A family sits together on the floor in a classroom. The two parents are holding open picture books to the same page, while their young child smiles and crawls nearby.

First Nations Development (First Nations) has announced the 10 outstanding Indigenous leaders selected for the 2023 Cohort of the Luce Indigenous Knowledge Fellowship.

Conceived and facilitated by First Nations and The Henry Luce Foundation (Luce), the fellowship – now in its fourth year – is designed to identify, support, and convene Native American knowledge holders and knowledge makers who embody exceptional creativity and progressive and critical thinking, and who have the potential to significantly move forward their fields in ways that will ultimately lead to broad, transformative impacts for Native communities and beyond.

Over the last four years, 43 Indigenous leaders have been selected for the prestigious fellowship, which has become a key component of First Nations’ overall work to strengthen Native communities, including advancing Native food sovereignty, protecting Native resources and assets, promoting Native language learning, and investing in Native youth, said First Nations President and CEO Michael Roberts.

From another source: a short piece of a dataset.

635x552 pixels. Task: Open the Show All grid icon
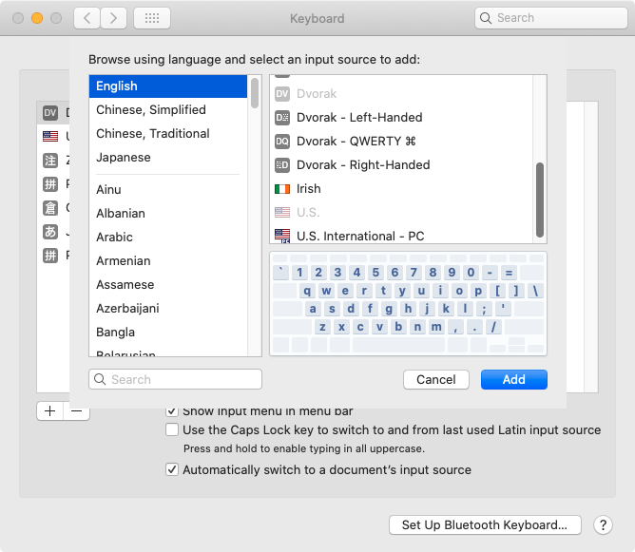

“We are honored and inspired to see this population grow. Every fellow is a testament to the skills, talent, and knowledge found throughout Indian Country, and we are fortunate to be able to continue investing in these leaders and the value they bring to their communities and the future,” Roberts said.

Sean T. Buffington, Vice President of the Henry Luce Foundation, concurred, saying “I’ve seen firsthand with every cohort the fantastic work of these individuals, and we are excited to support them and their contributions to Native communities and beyond.”

Selected fellows receive a monetary award of $75,000 and access to additional resources for training and professional development. They also commit to convening three times during the first year of the two-year Fellowship to share and grow their knowledge, projects, and drive to achieve their personal and community goals.

The 2023 cohort of Luce Indigenous Knowledge Fellows was selected by an Indigenous advisory committee. Ten candidates were selected from over 250 applicants in a competitive, two-phase application, peer-reviewed process.

About Sara Chase Merrick

Sara L. Chase Merrick, Hoopa Valley Tribe, Shinnecock Nation

Knowledge Field: Language activist and educator
Merrick will pilot a Hupa language nest, which will include recruiting families to participate; providing daily immersion instruction for students; creating, using, and expanding current Hupa language immersion curriculum; training teachers; and providing support for families to continue language use at home. Merrick will also disseminate knowledge gained through this process via social media, conference presentations, and possibly a publication with a learner-teacher cohort.